EXERCISE REQUIREMENTS — Restate every record exactly, with nothing skipped.

THE DATA —
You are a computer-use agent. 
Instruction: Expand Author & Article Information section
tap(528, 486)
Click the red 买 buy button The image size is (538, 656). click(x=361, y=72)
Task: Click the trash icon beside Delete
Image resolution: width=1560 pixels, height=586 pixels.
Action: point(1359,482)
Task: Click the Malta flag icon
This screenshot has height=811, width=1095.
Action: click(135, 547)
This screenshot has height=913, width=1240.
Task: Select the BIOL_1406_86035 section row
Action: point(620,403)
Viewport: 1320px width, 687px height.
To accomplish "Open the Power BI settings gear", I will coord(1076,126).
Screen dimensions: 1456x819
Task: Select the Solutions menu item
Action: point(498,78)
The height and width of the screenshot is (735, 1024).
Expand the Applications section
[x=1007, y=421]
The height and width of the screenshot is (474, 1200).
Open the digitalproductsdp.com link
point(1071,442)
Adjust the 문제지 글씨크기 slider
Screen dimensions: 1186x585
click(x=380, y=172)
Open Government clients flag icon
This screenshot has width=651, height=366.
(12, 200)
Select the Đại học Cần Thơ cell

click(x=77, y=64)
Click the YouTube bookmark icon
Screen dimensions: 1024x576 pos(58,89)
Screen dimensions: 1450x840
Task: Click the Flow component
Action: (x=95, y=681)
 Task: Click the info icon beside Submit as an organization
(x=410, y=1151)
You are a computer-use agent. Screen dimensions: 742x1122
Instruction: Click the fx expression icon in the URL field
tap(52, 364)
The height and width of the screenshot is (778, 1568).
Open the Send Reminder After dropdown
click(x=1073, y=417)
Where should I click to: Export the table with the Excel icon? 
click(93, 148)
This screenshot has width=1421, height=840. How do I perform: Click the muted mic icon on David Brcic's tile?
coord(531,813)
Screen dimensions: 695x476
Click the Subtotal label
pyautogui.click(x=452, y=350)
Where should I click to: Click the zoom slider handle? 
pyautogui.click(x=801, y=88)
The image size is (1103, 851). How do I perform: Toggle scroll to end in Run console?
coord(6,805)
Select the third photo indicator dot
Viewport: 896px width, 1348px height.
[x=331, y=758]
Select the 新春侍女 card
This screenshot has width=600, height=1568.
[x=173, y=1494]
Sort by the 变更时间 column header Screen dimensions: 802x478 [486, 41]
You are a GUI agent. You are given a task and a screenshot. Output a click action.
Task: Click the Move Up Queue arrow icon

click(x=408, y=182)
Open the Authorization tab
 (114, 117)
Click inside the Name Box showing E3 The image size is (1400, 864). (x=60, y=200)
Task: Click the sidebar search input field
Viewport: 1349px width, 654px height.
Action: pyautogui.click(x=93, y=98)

ANSWER FOR THIS EXERCISE —
You are a computer-use agent. 
Instruction: Expand Author & Article Information section
tap(528, 486)
Click the red 买 buy button The image size is (538, 656). click(x=361, y=72)
Task: Click the trash icon beside Delete
Image resolution: width=1560 pixels, height=586 pixels.
Action: point(1359,482)
Task: Click the Malta flag icon
This screenshot has height=811, width=1095.
Action: click(135, 547)
This screenshot has height=913, width=1240.
Task: Select the BIOL_1406_86035 section row
Action: point(620,403)
Viewport: 1320px width, 687px height.
To accomplish "Open the Power BI settings gear", I will coord(1076,126).
Screen dimensions: 1456x819
Task: Select the Solutions menu item
Action: point(498,78)
The height and width of the screenshot is (735, 1024).
Expand the Applications section
[x=1007, y=421]
The height and width of the screenshot is (474, 1200).
Open the digitalproductsdp.com link
point(1071,442)
Adjust the 문제지 글씨크기 slider
Screen dimensions: 1186x585
click(x=380, y=172)
Open Government clients flag icon
This screenshot has width=651, height=366.
(12, 200)
Select the Đại học Cần Thơ cell

click(x=77, y=64)
Click the YouTube bookmark icon
Screen dimensions: 1024x576 pos(58,89)
Screen dimensions: 1450x840
Task: Click the Flow component
Action: (x=95, y=681)
 Task: Click the info icon beside Submit as an organization
(x=410, y=1151)
You are a computer-use agent. Screen dimensions: 742x1122
Instruction: Click the fx expression icon in the URL field
tap(52, 364)
The height and width of the screenshot is (778, 1568).
Open the Send Reminder After dropdown
click(x=1073, y=417)
Where should I click to: Export the table with the Excel icon? 
click(93, 148)
This screenshot has width=1421, height=840. How do I perform: Click the muted mic icon on David Brcic's tile?
coord(531,813)
Screen dimensions: 695x476
Click the Subtotal label
pyautogui.click(x=452, y=350)
Where should I click to: Click the zoom slider handle? 
pyautogui.click(x=801, y=88)
The image size is (1103, 851). How do I perform: Toggle scroll to end in Run console?
coord(6,805)
Select the third photo indicator dot
Viewport: 896px width, 1348px height.
[x=331, y=758]
Select the 新春侍女 card
This screenshot has width=600, height=1568.
[x=173, y=1494]
Sort by the 变更时间 column header Screen dimensions: 802x478 [486, 41]
You are a GUI agent. You are given a task and a screenshot. Output a click action.
Task: Click the Move Up Queue arrow icon

click(x=408, y=182)
Open the Authorization tab
 (114, 117)
Click inside the Name Box showing E3 The image size is (1400, 864). (x=60, y=200)
Task: Click the sidebar search input field
Viewport: 1349px width, 654px height.
Action: pyautogui.click(x=93, y=98)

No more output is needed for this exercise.